Weaving together two narrative threads from the perspectives of Nameer, a young Iraqi scholar earning his doctorate at Harvard; and Wadood, an eccentric bookseller who has catalogued everything destroyed by war; The Book of Collateral Damage, is a moving testament to the trauma of a nation in the throes of extreme and continued conflict.
“I think of my Iraqi and Arab readers as the front row audience,” said the author, whose book also offers a fascinating picture of culturally significant objects and social traditions that are rooted in the Iraqi way of life. Amongst the many inanimate objects that seem to take a life of its own in the book is a Kashan carpet that once adorned the floors of a happy home. In another instance, he personifies a tree, writing eloquently about the agony and pain it experiences in the process of being struck down.
“In the ancient Arabic poetry traditions, we have examples of many poets who write of objects as if they are alive,” says Antoon. “I use the language of poetry in my novel, because it is rich in figurative vocabulary. The book is a mix of old prose, poetry and narratives of Arabic literature as it was my intention to veer away from the traditional path to be on one that is more innovative.”
Going back to Iraq in 2003 after he left his homeland in 1991 – like Nameer in the story, was a very painful experience, says the author. “I kept reading about Iraq, thought I knew all that was happening, and firmly believed that I was ready to go back. But the shock of seeing the pain and destruction firsthand was deeply distressing.”
“The city was ravaged and people looked drained, tired and exhausted. It was as if time had affected them in a completely different way; they had been run over and crushed under the weight of the war,” he said.
Following the discussion, Antoon signed copies of his books for attendees and continued discussions about his works, and plans.

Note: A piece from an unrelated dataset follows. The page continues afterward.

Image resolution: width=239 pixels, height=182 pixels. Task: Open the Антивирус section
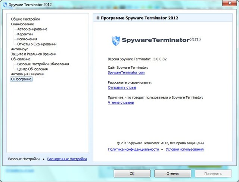[19, 49]
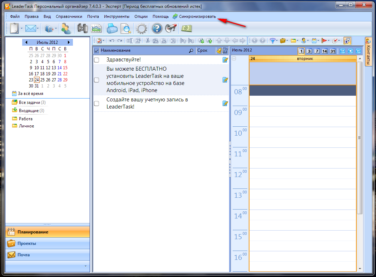
Task: Open the Инструменты menu
Action: (x=117, y=16)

Organised by Al Rawi Bookstore & Cultural Café in collaboration with the Sharjah World Book Capital Office (SWBC Office), #Book_Talks events are monthly gatherings that aim to promote a culture of reading among community members and help them develop a deeper literary understanding and appreciation through their interactions with prominent Arab writers and authors who are invited to speak at these events.